PROBLEM REQUIREMENTS
Read the lines of the data below and retrieve those with "computer".

RECORD EXCERPTS
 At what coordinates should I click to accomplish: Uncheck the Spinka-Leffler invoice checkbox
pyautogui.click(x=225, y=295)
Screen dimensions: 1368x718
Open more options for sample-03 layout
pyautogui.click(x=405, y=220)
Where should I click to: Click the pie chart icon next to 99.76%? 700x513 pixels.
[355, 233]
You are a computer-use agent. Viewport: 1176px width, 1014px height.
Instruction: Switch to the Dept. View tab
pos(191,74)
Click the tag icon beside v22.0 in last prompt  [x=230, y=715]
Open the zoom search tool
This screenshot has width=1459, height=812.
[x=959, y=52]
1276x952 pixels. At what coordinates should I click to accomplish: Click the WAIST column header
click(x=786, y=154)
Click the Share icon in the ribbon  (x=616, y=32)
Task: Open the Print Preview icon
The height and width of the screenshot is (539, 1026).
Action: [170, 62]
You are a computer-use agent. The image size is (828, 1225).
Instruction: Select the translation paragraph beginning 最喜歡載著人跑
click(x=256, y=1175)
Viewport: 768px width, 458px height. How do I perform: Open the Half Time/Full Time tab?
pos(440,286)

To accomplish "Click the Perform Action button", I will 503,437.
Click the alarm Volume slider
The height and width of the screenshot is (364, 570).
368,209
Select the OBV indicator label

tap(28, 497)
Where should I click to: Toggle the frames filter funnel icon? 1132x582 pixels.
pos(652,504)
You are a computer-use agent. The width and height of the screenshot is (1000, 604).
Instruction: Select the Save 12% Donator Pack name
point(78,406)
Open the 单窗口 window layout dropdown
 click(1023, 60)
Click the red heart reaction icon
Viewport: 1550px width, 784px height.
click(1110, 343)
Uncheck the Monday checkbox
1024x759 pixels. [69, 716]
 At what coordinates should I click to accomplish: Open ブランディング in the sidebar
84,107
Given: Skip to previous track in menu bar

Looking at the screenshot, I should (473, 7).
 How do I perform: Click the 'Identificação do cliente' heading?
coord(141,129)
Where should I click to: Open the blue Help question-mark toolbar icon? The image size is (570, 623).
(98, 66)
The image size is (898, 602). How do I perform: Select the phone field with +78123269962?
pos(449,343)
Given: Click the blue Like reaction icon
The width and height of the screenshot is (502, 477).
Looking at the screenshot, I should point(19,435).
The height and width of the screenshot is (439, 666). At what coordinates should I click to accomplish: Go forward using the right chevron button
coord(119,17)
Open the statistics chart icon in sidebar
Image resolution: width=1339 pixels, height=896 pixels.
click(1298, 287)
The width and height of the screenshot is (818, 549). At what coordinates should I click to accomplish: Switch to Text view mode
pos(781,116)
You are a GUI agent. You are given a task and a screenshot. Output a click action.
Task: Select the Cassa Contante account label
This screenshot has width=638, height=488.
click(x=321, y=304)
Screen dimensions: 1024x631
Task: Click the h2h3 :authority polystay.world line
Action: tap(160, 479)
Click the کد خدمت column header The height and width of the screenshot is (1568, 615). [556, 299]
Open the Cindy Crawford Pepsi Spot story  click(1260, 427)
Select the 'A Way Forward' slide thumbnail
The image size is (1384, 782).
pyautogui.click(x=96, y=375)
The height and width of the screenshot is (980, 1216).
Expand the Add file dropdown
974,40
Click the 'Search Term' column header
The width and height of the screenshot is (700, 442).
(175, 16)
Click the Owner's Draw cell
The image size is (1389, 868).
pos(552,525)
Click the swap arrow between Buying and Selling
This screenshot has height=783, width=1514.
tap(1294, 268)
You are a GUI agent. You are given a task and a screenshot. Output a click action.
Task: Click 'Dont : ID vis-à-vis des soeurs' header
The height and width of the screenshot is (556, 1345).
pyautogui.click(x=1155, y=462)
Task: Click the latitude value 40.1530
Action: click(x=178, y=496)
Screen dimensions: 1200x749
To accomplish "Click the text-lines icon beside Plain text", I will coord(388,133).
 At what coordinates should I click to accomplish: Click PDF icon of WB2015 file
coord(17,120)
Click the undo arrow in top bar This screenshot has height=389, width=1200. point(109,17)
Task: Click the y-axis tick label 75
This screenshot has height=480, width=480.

FINISHED EXERCISE
You are a computer-use agent. Viewport: 1176px width, 1014px height.
You are a computer-use agent. The image size is (828, 1225).
You are a computer-use agent. The width and height of the screenshot is (1000, 604).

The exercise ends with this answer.